Exercise: Give the lines below again exactly, starting with the line that holds "Task: Click Cancel Your Booking link" and going on through the line that holds "Task: Apply the Noise Gate effect".

Input material:
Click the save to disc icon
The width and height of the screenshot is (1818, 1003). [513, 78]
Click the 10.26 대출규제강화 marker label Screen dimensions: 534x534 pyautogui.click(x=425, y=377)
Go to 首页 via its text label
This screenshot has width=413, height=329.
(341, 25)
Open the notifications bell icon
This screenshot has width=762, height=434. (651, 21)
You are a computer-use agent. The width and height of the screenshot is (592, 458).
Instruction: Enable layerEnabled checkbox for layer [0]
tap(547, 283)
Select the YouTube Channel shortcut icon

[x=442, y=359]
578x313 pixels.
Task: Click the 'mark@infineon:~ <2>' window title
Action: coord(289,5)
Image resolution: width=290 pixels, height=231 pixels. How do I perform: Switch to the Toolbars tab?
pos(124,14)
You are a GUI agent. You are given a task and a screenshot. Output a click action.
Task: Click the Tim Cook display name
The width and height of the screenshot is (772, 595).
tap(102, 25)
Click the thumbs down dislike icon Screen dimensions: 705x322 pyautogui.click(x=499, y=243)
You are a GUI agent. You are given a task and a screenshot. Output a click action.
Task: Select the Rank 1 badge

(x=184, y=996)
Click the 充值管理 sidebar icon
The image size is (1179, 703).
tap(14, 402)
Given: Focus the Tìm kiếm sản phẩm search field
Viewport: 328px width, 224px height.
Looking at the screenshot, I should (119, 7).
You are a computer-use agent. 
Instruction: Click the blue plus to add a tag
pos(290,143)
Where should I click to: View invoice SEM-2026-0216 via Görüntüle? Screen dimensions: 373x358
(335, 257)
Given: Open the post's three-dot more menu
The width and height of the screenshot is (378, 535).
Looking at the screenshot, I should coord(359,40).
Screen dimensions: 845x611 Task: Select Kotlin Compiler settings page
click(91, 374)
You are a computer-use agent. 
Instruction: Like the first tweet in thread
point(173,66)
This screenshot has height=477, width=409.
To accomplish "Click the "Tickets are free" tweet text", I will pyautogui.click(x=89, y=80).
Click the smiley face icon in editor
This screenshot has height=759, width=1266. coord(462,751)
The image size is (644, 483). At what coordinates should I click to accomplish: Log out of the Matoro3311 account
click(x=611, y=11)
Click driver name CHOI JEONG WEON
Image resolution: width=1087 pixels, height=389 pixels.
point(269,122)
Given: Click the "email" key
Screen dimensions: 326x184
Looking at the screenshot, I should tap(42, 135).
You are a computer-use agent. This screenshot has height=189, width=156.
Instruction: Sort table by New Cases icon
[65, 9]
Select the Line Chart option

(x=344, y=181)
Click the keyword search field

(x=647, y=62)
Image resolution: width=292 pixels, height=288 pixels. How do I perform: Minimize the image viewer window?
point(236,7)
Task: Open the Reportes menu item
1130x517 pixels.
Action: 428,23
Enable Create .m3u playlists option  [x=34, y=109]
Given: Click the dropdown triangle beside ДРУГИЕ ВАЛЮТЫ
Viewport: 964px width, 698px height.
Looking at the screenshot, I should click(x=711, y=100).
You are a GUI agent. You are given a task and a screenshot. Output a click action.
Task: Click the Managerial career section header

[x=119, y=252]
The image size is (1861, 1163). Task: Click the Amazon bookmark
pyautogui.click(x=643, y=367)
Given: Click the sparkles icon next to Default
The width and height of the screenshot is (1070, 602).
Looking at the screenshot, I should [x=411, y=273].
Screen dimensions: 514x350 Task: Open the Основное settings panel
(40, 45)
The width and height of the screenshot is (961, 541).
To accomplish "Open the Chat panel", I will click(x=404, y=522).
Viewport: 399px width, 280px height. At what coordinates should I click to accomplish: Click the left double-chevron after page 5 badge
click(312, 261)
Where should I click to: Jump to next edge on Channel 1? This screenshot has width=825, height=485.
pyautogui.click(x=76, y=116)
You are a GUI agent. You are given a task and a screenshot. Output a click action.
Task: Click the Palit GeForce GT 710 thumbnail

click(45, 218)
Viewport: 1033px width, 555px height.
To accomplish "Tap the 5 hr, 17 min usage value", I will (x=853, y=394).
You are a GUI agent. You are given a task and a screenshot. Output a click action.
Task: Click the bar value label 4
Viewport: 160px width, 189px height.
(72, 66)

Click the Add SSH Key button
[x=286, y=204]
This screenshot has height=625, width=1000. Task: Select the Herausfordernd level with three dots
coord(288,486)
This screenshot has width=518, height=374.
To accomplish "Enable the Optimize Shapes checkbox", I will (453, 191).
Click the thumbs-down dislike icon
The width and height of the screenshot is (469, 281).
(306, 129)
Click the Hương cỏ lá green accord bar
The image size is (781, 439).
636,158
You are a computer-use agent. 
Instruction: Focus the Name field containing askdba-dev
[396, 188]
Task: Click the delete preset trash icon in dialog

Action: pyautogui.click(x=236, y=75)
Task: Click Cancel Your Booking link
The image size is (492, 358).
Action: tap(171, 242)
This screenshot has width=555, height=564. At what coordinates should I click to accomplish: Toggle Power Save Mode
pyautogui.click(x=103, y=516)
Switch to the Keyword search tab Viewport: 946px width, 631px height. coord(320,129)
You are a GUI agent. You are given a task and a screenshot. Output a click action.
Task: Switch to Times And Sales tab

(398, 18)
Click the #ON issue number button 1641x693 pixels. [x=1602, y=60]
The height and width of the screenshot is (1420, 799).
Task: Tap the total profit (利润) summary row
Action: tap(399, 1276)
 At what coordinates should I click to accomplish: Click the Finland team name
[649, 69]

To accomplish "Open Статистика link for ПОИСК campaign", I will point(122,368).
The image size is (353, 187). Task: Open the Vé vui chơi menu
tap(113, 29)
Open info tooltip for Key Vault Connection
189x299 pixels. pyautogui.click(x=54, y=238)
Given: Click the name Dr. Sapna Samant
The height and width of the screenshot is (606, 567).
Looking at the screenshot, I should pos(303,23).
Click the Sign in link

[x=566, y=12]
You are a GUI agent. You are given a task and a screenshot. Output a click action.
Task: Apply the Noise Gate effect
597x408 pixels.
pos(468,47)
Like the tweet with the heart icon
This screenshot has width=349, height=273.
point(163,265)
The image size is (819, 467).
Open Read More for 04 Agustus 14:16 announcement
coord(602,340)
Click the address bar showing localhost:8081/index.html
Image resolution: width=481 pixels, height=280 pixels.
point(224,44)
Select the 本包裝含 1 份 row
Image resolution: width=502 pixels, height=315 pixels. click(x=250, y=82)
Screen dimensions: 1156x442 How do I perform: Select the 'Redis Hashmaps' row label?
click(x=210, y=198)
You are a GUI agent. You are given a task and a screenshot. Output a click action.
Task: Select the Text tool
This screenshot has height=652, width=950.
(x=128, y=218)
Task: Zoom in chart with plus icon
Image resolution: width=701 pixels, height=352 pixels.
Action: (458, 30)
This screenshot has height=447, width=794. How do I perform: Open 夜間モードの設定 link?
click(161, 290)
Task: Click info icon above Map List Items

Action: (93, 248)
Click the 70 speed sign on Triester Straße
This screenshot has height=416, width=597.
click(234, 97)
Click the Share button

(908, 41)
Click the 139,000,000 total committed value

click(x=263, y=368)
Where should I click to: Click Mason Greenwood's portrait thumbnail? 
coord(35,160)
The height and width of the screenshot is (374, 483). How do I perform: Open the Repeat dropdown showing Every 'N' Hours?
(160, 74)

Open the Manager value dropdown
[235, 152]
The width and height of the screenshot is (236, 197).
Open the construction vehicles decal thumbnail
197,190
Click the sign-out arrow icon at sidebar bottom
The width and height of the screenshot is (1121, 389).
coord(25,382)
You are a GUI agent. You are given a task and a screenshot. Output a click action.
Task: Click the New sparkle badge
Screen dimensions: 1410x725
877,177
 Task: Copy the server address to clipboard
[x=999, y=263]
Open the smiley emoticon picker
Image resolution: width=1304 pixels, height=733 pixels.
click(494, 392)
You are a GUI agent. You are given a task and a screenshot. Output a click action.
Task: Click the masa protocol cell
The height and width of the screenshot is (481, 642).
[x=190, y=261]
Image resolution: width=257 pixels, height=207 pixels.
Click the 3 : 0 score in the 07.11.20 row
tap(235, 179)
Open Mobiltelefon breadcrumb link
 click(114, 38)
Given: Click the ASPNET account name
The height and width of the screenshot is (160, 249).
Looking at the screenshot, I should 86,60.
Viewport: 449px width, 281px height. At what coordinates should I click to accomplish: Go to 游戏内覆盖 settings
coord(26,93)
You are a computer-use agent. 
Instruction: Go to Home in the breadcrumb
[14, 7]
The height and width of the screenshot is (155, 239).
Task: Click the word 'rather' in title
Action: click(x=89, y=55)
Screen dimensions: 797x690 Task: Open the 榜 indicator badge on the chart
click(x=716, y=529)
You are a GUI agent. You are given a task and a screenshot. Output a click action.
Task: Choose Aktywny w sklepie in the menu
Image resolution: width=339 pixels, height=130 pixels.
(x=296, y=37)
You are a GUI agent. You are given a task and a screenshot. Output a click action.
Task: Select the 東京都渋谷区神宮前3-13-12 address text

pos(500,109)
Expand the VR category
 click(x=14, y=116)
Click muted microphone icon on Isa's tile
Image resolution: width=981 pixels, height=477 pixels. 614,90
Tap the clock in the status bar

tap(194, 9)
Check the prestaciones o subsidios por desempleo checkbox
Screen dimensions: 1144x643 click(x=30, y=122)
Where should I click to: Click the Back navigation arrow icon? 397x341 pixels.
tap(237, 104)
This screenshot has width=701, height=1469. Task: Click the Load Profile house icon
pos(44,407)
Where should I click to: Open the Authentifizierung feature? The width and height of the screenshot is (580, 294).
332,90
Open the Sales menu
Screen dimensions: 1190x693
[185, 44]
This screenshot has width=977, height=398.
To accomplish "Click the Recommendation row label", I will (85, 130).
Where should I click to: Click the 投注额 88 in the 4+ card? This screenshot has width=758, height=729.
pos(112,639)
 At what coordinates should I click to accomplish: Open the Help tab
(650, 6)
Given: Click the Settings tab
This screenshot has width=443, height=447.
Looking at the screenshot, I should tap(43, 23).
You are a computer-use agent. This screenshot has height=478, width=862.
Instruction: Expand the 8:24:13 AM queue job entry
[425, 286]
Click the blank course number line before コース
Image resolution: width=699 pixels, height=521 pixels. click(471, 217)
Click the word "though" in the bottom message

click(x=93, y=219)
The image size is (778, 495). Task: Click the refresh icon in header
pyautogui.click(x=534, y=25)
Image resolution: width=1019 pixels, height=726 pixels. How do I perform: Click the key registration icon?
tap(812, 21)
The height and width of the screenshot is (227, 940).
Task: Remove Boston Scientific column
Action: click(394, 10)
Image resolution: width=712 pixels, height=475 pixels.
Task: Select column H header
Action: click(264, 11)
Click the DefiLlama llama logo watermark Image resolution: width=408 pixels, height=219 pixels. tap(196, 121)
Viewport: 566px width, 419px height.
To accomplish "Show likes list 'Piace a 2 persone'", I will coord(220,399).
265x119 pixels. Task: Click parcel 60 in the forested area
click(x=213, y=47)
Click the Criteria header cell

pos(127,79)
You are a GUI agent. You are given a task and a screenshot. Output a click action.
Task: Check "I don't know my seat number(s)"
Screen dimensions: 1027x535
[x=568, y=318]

Output below:
Task: Click Cancel Your Booking link
The image size is (492, 358).
Action: tap(171, 242)
This screenshot has width=555, height=564. At what coordinates should I click to accomplish: Toggle Power Save Mode
pyautogui.click(x=103, y=516)
Switch to the Keyword search tab Viewport: 946px width, 631px height. coord(320,129)
You are a GUI agent. You are given a task and a screenshot. Output a click action.
Task: Switch to Times And Sales tab

(398, 18)
Click the #ON issue number button 1641x693 pixels. [x=1602, y=60]
The height and width of the screenshot is (1420, 799).
Task: Tap the total profit (利润) summary row
Action: tap(399, 1276)
 At what coordinates should I click to accomplish: Click the Finland team name
[649, 69]

To accomplish "Open Статистика link for ПОИСК campaign", I will point(122,368).
The image size is (353, 187). Task: Open the Vé vui chơi menu
tap(113, 29)
Open info tooltip for Key Vault Connection
189x299 pixels. pyautogui.click(x=54, y=238)
Given: Click the name Dr. Sapna Samant
The height and width of the screenshot is (606, 567).
Looking at the screenshot, I should pos(303,23).
Click the Sign in link

[x=566, y=12]
You are a GUI agent. You are given a task and a screenshot. Output a click action.
Task: Apply the Noise Gate effect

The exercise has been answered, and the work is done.